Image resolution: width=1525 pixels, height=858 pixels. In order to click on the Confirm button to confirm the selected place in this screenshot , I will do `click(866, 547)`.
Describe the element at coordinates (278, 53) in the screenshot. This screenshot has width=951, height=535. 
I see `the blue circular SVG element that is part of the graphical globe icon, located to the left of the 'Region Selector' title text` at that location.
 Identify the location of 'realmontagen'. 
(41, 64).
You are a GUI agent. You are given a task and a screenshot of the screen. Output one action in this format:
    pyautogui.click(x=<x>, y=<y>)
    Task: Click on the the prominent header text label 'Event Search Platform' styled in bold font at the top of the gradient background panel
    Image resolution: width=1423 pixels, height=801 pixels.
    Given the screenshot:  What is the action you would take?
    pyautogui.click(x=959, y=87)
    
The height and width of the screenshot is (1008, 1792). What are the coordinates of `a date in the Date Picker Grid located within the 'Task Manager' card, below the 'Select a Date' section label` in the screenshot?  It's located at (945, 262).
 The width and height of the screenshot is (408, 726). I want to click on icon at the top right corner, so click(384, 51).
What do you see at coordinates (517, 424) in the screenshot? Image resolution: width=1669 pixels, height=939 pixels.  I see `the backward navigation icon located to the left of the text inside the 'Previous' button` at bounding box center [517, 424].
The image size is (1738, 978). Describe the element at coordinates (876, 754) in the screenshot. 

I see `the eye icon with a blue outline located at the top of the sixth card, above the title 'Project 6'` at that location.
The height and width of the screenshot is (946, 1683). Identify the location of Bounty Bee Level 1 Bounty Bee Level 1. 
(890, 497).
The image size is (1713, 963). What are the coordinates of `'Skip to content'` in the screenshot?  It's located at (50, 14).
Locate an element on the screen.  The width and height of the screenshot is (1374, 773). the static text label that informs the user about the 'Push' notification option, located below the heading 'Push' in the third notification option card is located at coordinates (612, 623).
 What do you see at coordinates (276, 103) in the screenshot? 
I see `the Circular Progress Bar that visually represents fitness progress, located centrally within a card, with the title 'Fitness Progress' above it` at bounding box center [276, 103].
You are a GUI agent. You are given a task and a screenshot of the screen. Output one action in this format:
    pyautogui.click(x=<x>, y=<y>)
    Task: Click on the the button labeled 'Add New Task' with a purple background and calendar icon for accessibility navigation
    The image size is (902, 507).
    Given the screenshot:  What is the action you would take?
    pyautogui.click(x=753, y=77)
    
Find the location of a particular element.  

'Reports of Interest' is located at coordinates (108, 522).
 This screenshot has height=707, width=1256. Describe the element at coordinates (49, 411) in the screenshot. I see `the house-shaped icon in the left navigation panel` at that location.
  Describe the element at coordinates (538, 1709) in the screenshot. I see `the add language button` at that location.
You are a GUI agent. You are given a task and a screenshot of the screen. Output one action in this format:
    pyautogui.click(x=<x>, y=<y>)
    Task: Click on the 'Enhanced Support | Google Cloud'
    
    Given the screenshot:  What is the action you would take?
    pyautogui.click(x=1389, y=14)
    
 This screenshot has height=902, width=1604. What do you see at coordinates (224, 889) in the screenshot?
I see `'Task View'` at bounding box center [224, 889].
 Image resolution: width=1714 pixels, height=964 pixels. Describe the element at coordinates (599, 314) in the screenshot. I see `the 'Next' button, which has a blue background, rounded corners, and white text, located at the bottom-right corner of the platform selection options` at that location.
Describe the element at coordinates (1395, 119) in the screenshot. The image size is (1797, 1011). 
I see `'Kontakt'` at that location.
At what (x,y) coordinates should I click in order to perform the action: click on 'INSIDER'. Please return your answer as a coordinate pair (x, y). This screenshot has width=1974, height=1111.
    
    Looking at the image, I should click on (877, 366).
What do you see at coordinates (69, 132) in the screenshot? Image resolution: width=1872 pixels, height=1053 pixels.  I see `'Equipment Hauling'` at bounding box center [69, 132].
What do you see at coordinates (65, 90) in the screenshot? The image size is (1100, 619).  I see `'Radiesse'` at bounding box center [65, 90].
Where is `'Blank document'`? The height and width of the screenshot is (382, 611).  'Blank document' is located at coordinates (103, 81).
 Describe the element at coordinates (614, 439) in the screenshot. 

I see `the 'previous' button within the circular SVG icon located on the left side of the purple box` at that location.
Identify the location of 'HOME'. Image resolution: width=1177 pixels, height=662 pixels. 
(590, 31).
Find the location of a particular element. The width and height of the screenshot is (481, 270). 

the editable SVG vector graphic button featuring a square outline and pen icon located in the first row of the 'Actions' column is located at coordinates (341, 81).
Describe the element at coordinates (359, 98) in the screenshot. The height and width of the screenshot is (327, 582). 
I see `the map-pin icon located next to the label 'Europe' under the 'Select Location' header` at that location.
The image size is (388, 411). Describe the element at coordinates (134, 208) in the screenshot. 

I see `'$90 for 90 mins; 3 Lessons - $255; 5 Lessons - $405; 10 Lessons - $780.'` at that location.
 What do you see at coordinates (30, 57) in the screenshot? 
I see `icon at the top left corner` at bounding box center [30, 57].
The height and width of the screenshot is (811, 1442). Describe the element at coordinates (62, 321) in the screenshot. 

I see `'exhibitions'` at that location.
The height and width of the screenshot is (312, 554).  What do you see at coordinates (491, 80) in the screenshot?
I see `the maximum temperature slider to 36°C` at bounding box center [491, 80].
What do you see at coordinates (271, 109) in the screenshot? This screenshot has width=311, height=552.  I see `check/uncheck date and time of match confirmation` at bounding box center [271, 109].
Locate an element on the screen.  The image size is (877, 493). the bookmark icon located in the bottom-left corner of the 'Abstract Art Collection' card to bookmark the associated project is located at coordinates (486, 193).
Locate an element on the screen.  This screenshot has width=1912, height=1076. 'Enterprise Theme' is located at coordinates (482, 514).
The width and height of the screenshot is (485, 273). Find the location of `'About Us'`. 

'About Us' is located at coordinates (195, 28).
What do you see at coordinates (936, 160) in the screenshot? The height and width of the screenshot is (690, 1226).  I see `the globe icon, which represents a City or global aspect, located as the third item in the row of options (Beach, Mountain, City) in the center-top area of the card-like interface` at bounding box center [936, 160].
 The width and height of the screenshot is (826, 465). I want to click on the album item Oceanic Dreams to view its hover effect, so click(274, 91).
━━━━━━━━━━
▸ WHAT IS NEEDED
Please swap "Locate an element on the screen" for "Find an element on the screen" throughout all of the material above, and reproduce the rest unchanged.

▸ FULL OUTPUT
Image resolution: width=1525 pixels, height=858 pixels. In order to click on the Confirm button to confirm the selected place in this screenshot , I will do `click(866, 547)`.
Describe the element at coordinates (278, 53) in the screenshot. This screenshot has width=951, height=535. 
I see `the blue circular SVG element that is part of the graphical globe icon, located to the left of the 'Region Selector' title text` at that location.
 Identify the location of 'realmontagen'. 
(41, 64).
You are a GUI agent. You are given a task and a screenshot of the screen. Output one action in this format:
    pyautogui.click(x=<x>, y=<y>)
    Task: Click on the the prominent header text label 'Event Search Platform' styled in bold font at the top of the gradient background panel
    Image resolution: width=1423 pixels, height=801 pixels.
    Given the screenshot:  What is the action you would take?
    pyautogui.click(x=959, y=87)
    
The height and width of the screenshot is (1008, 1792). What are the coordinates of `a date in the Date Picker Grid located within the 'Task Manager' card, below the 'Select a Date' section label` in the screenshot?  It's located at (945, 262).
 The width and height of the screenshot is (408, 726). I want to click on icon at the top right corner, so click(384, 51).
What do you see at coordinates (517, 424) in the screenshot? Image resolution: width=1669 pixels, height=939 pixels.  I see `the backward navigation icon located to the left of the text inside the 'Previous' button` at bounding box center [517, 424].
The image size is (1738, 978). Describe the element at coordinates (876, 754) in the screenshot. 

I see `the eye icon with a blue outline located at the top of the sixth card, above the title 'Project 6'` at that location.
The height and width of the screenshot is (946, 1683). Identify the location of Bounty Bee Level 1 Bounty Bee Level 1. 
(890, 497).
The image size is (1713, 963). What are the coordinates of `'Skip to content'` in the screenshot?  It's located at (50, 14).
Find an element on the screen.  The width and height of the screenshot is (1374, 773). the static text label that informs the user about the 'Push' notification option, located below the heading 'Push' in the third notification option card is located at coordinates (612, 623).
 What do you see at coordinates (276, 103) in the screenshot? 
I see `the Circular Progress Bar that visually represents fitness progress, located centrally within a card, with the title 'Fitness Progress' above it` at bounding box center [276, 103].
You are a GUI agent. You are given a task and a screenshot of the screen. Output one action in this format:
    pyautogui.click(x=<x>, y=<y>)
    Task: Click on the the button labeled 'Add New Task' with a purple background and calendar icon for accessibility navigation
    The image size is (902, 507).
    Given the screenshot:  What is the action you would take?
    pyautogui.click(x=753, y=77)
    
Find the location of a particular element.  

'Reports of Interest' is located at coordinates (108, 522).
 This screenshot has height=707, width=1256. Describe the element at coordinates (49, 411) in the screenshot. I see `the house-shaped icon in the left navigation panel` at that location.
  Describe the element at coordinates (538, 1709) in the screenshot. I see `the add language button` at that location.
You are a GUI agent. You are given a task and a screenshot of the screen. Output one action in this format:
    pyautogui.click(x=<x>, y=<y>)
    Task: Click on the 'Enhanced Support | Google Cloud'
    
    Given the screenshot:  What is the action you would take?
    pyautogui.click(x=1389, y=14)
    
 This screenshot has height=902, width=1604. What do you see at coordinates (224, 889) in the screenshot?
I see `'Task View'` at bounding box center [224, 889].
 Image resolution: width=1714 pixels, height=964 pixels. Describe the element at coordinates (599, 314) in the screenshot. I see `the 'Next' button, which has a blue background, rounded corners, and white text, located at the bottom-right corner of the platform selection options` at that location.
Describe the element at coordinates (1395, 119) in the screenshot. The image size is (1797, 1011). 
I see `'Kontakt'` at that location.
At what (x,y) coordinates should I click in order to perform the action: click on 'INSIDER'. Please return your answer as a coordinate pair (x, y). This screenshot has width=1974, height=1111.
    
    Looking at the image, I should click on (877, 366).
What do you see at coordinates (69, 132) in the screenshot? Image resolution: width=1872 pixels, height=1053 pixels.  I see `'Equipment Hauling'` at bounding box center [69, 132].
What do you see at coordinates (65, 90) in the screenshot? The image size is (1100, 619).  I see `'Radiesse'` at bounding box center [65, 90].
Where is `'Blank document'`? The height and width of the screenshot is (382, 611).  'Blank document' is located at coordinates (103, 81).
 Describe the element at coordinates (614, 439) in the screenshot. 

I see `the 'previous' button within the circular SVG icon located on the left side of the purple box` at that location.
Identify the location of 'HOME'. Image resolution: width=1177 pixels, height=662 pixels. 
(590, 31).
Find the location of a particular element. The width and height of the screenshot is (481, 270). 

the editable SVG vector graphic button featuring a square outline and pen icon located in the first row of the 'Actions' column is located at coordinates (341, 81).
Describe the element at coordinates (359, 98) in the screenshot. The height and width of the screenshot is (327, 582). 
I see `the map-pin icon located next to the label 'Europe' under the 'Select Location' header` at that location.
The image size is (388, 411). Describe the element at coordinates (134, 208) in the screenshot. 

I see `'$90 for 90 mins; 3 Lessons - $255; 5 Lessons - $405; 10 Lessons - $780.'` at that location.
 What do you see at coordinates (30, 57) in the screenshot? 
I see `icon at the top left corner` at bounding box center [30, 57].
The height and width of the screenshot is (811, 1442). Describe the element at coordinates (62, 321) in the screenshot. 

I see `'exhibitions'` at that location.
The height and width of the screenshot is (312, 554).  What do you see at coordinates (491, 80) in the screenshot?
I see `the maximum temperature slider to 36°C` at bounding box center [491, 80].
What do you see at coordinates (271, 109) in the screenshot? This screenshot has width=311, height=552.  I see `check/uncheck date and time of match confirmation` at bounding box center [271, 109].
Find an element on the screen.  The image size is (877, 493). the bookmark icon located in the bottom-left corner of the 'Abstract Art Collection' card to bookmark the associated project is located at coordinates (486, 193).
Find an element on the screen.  This screenshot has width=1912, height=1076. 'Enterprise Theme' is located at coordinates (482, 514).
The width and height of the screenshot is (485, 273). Find the location of `'About Us'`. 

'About Us' is located at coordinates (195, 28).
What do you see at coordinates (936, 160) in the screenshot? The height and width of the screenshot is (690, 1226).  I see `the globe icon, which represents a City or global aspect, located as the third item in the row of options (Beach, Mountain, City) in the center-top area of the card-like interface` at bounding box center [936, 160].
 The width and height of the screenshot is (826, 465). I want to click on the album item Oceanic Dreams to view its hover effect, so click(274, 91).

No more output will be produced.